(Data entries)
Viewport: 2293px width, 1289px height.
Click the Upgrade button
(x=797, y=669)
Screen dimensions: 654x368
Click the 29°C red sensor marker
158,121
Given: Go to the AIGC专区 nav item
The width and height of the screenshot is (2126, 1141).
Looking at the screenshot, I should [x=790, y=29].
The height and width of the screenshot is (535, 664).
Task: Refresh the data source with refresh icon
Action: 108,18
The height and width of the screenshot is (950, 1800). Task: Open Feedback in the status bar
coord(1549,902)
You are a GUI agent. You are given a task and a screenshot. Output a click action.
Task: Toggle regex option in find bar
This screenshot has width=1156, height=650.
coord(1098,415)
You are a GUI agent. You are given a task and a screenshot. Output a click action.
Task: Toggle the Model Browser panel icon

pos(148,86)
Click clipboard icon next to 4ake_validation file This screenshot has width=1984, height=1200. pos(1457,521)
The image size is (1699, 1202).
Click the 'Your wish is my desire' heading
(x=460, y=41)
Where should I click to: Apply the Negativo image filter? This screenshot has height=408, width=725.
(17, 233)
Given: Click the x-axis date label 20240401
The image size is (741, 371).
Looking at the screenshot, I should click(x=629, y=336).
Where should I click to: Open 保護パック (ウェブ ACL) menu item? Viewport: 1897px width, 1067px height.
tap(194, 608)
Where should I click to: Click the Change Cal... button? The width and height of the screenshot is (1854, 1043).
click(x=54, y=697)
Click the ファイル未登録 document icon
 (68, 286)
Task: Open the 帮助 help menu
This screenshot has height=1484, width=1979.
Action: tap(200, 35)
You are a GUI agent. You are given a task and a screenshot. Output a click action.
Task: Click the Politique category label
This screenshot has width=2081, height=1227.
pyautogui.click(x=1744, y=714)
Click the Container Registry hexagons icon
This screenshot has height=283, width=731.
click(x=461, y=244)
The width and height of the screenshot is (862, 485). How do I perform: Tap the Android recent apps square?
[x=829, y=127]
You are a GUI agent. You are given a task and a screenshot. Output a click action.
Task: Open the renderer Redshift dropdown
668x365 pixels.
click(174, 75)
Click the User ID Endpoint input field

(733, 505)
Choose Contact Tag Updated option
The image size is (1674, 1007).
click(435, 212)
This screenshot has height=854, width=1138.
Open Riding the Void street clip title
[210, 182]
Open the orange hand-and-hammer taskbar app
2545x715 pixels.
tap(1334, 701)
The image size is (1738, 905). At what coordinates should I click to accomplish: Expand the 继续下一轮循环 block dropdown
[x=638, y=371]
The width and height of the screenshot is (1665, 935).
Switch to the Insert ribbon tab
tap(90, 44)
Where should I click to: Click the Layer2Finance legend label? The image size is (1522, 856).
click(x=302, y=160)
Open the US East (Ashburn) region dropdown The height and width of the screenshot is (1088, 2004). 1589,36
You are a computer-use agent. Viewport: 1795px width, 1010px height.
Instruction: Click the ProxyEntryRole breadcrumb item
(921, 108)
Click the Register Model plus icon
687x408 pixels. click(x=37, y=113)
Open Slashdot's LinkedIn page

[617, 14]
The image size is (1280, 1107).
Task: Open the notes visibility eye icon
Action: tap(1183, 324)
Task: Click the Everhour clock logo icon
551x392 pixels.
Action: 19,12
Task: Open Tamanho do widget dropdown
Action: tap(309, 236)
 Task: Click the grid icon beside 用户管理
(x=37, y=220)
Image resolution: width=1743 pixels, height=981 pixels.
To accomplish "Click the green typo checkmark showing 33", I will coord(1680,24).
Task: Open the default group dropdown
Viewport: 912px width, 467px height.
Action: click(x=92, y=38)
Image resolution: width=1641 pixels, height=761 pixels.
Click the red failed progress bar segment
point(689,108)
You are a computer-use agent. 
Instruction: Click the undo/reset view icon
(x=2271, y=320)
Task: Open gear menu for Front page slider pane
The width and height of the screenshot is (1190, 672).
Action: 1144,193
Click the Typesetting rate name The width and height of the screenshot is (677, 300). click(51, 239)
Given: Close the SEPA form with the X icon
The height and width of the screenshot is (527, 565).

■ Work instructions ■
Look above for the line holding "Open Slashdot's LinkedIn page" and the line holding "Image resolution: width=1743". Retype both, and every line between them, word for word and nothing else.

■ Output below ■
Open Slashdot's LinkedIn page

[617, 14]
The image size is (1280, 1107).
Task: Open the notes visibility eye icon
Action: tap(1183, 324)
Task: Click the Everhour clock logo icon
551x392 pixels.
Action: 19,12
Task: Open Tamanho do widget dropdown
Action: tap(309, 236)
 Task: Click the grid icon beside 用户管理
(x=37, y=220)
Image resolution: width=1743 pixels, height=981 pixels.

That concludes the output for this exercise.